# Document section

Finding out the sex of your baby before birth -- doesn't that spoil the surprise?

A quarter-century ago, when the depths of my swollen belly were plumbed with sonar, my twin sons looked a pair of high-pressure areas on a weather map. We had to assume that what we were seeing was human -- discerning whether they were boys or girls wasn't part of the picture. And, anyway, I always figured that gathering detailed information about what was inside there would be like peeking inside a wrapped-up present before Christmas. You COULD do it, but why would you?

And then, my son sent me an ultrasound image of my first grandchild.

I knew that Tricia, his wife, was scheduled for an ultrasound that morning -- she was four months pregnant. Jackson called me and announced that he'd just had a first look at his daughter (a daughter!). I congratulated him, promised to check my e-mail for the ultrasound photo he had just scanned for me -- and oh, by the way, he says they will name her "Ida," after the heroine of Maurice Sendak's story, "Outside, Over There." Ida.

Before I could even take my hand off the receiver, fragments from Jackson's childhood shot through my mind like splinters of lightning: Worrying about him and his twin before they were born, worrying about him when he lost a kidney to a tumor, worrying that he'd end up being a father before he was old enough to be a husband.

But here he is, 25 years old, married and -- my eyes stung, my knees buckled and I sank to the kitchen floor, allowing the sobs to pulse through me -- and he and his wife are bringing into the world their first child, a daughter. Ida.

# Data excerpts
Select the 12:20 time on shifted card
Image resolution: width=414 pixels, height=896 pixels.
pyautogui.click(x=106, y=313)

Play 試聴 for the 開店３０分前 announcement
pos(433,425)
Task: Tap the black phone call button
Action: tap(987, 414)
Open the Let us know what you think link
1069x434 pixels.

* * *

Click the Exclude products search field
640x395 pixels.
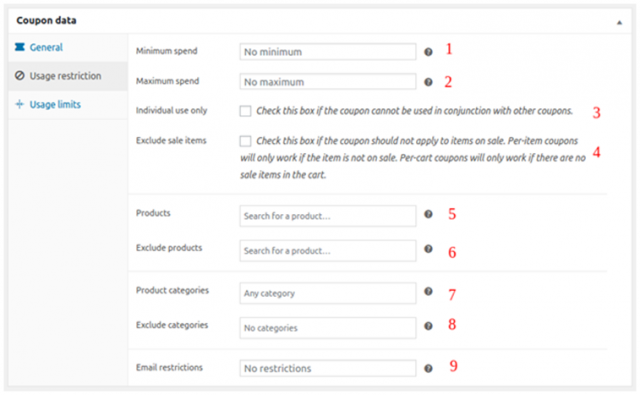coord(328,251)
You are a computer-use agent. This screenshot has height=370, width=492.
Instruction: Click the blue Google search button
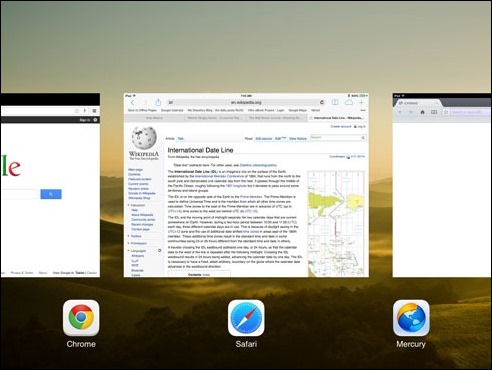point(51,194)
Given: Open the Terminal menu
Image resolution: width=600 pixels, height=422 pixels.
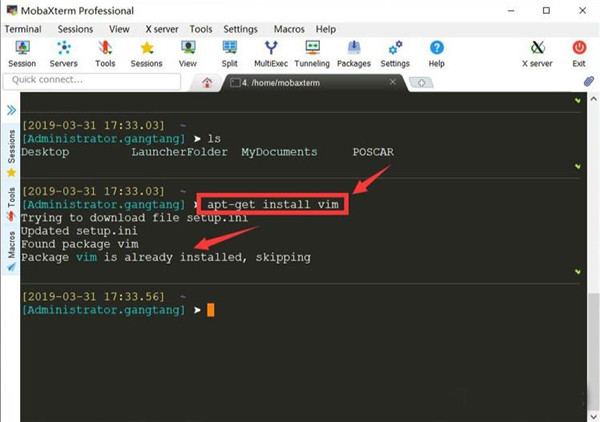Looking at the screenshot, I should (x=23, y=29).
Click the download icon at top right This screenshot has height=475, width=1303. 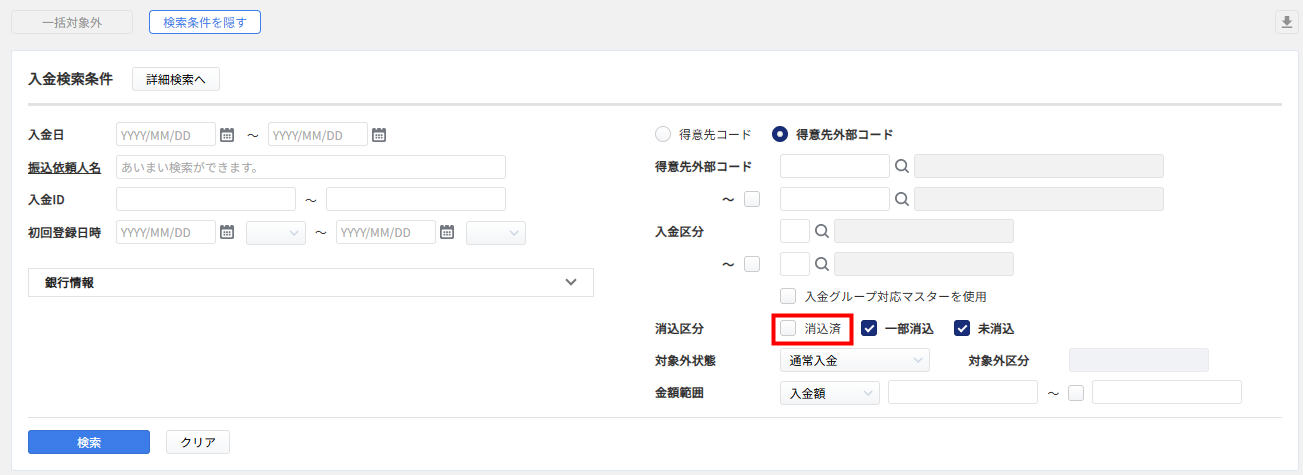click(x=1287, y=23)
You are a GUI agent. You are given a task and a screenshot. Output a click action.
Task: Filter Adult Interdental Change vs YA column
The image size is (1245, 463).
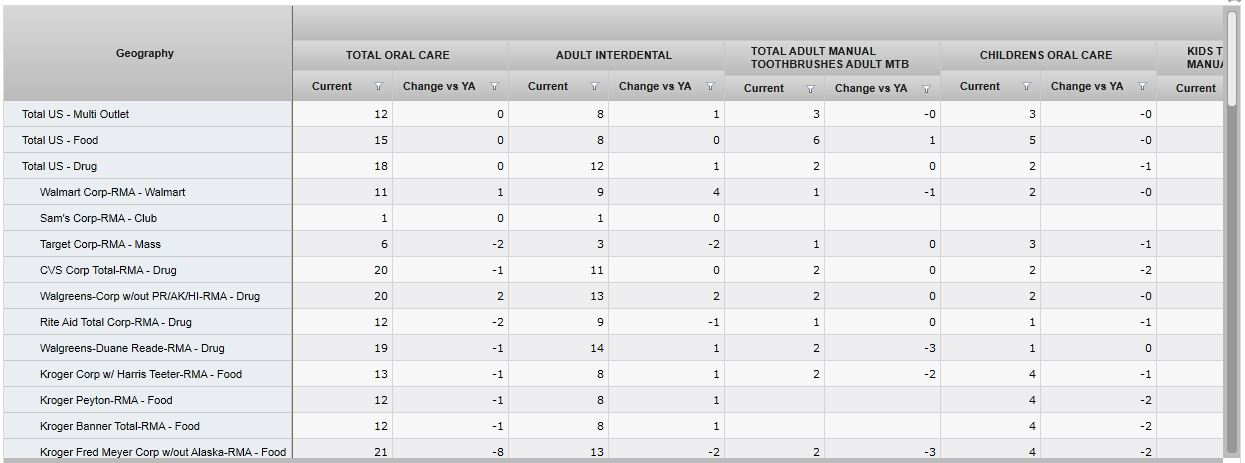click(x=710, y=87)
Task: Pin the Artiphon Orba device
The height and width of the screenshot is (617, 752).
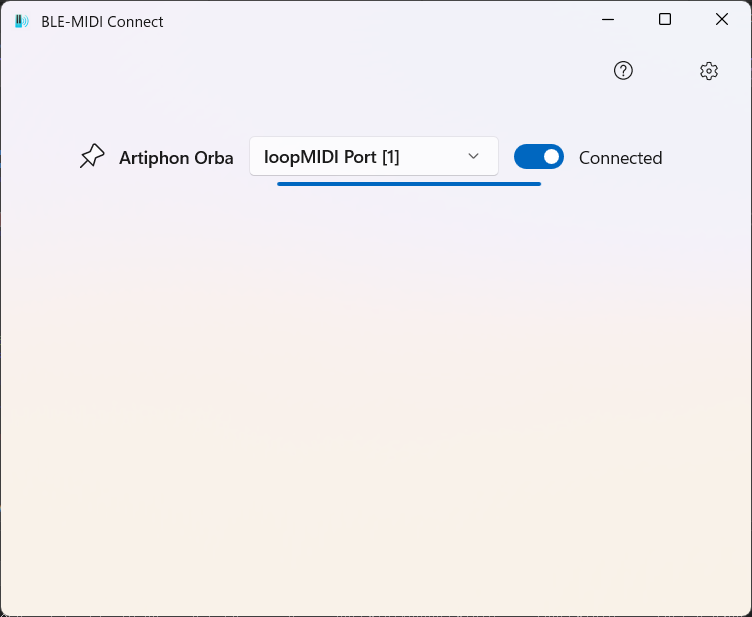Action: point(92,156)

...

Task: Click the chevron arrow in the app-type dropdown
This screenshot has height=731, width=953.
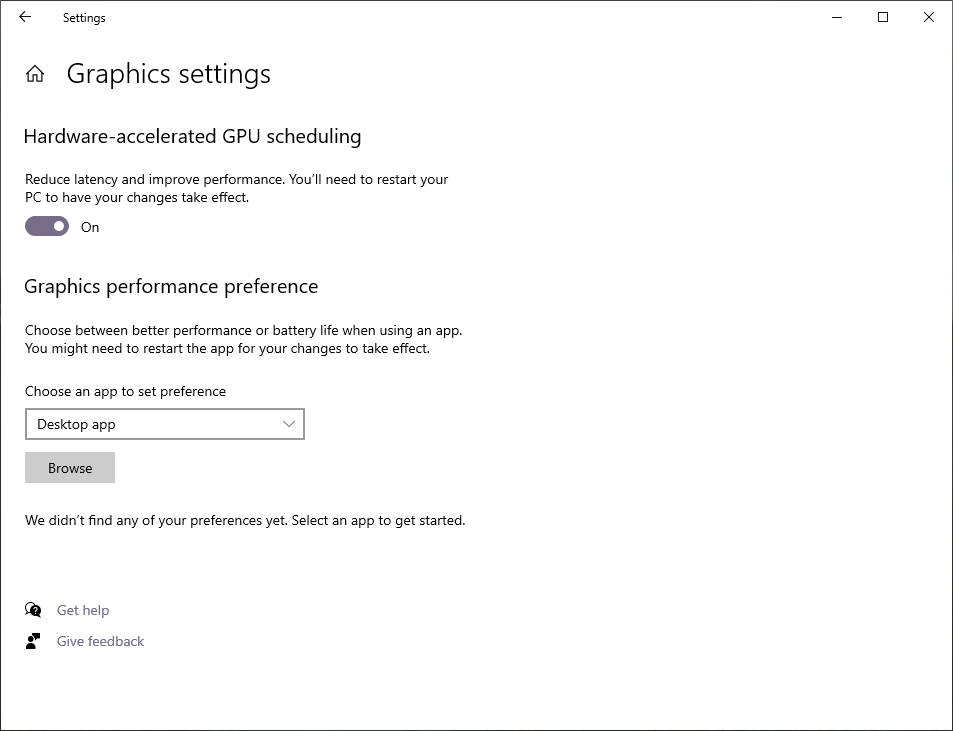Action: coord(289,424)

# What to work on
1. Answer these about the ultrasound essay:
(a) How old is Jackson?
(b) How many months pregnant was Tricia on the morning of the ultrasound?
(c) Whose story is the name Ida taken from, and what is the story called?
2. Please carry on the ultrasound essay after its final sentence.
The items come from a separate source.

# Replies
1.
(a) 25 years old.
(b) Four months.
(c) Maurice Sendak's story, "Outside, Over There."

2.
I'd had no idea that this mid-pregnancy revelation is now one of Life's Big Moments. Right up there with, "Will you marry me?" and "The tumor was benign."

I sat down at my computer and clicked on Jackson's message: Up popped a crisp image, a profile as clear as if it had been conjured by a psychic in her crystal ball, revealing that my granddaughter will have her father's forehead, her aunt's nose, her mother's chin.

With a few elegant lines, the ultrasound made palpable this child who is still blossoming inside her mother -- a child who won't find out what WE look like until Christmas Eve, Tricia's due-date.

I sat there for a long time, entranced by this surreal image: a distilled, exquisite profile of a tiny head -- the familiar tilt of the high, brief nose, the long upper lip, the curve of the back of the head (a head that I will soon cradle in my palm, savoring the warmth and weight of it). A contour that whispered: Little girl -- Ida -- you are one of us.